- **PROBLEM**
For the data that follows, report how many lines include the string "label", and write the number alone.

- **ENTRIES SUPPLIED**
Start of Block

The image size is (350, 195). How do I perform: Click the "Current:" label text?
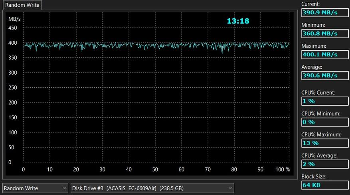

End of Block
Start of Block

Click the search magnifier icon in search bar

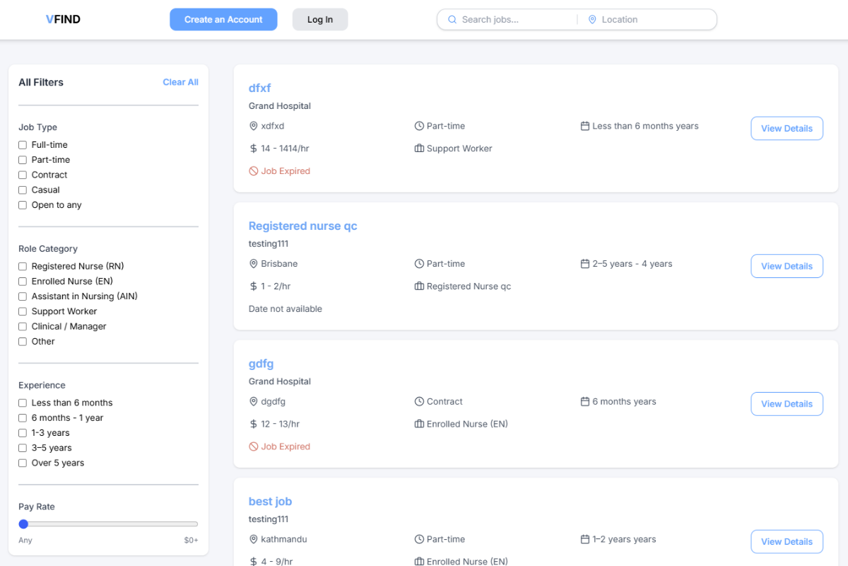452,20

End of Block
Start of Block

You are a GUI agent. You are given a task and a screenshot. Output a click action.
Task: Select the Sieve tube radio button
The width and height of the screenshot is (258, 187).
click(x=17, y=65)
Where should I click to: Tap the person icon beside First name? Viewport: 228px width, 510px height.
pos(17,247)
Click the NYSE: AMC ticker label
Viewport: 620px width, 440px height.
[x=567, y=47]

End of Block

- **RESULT**
2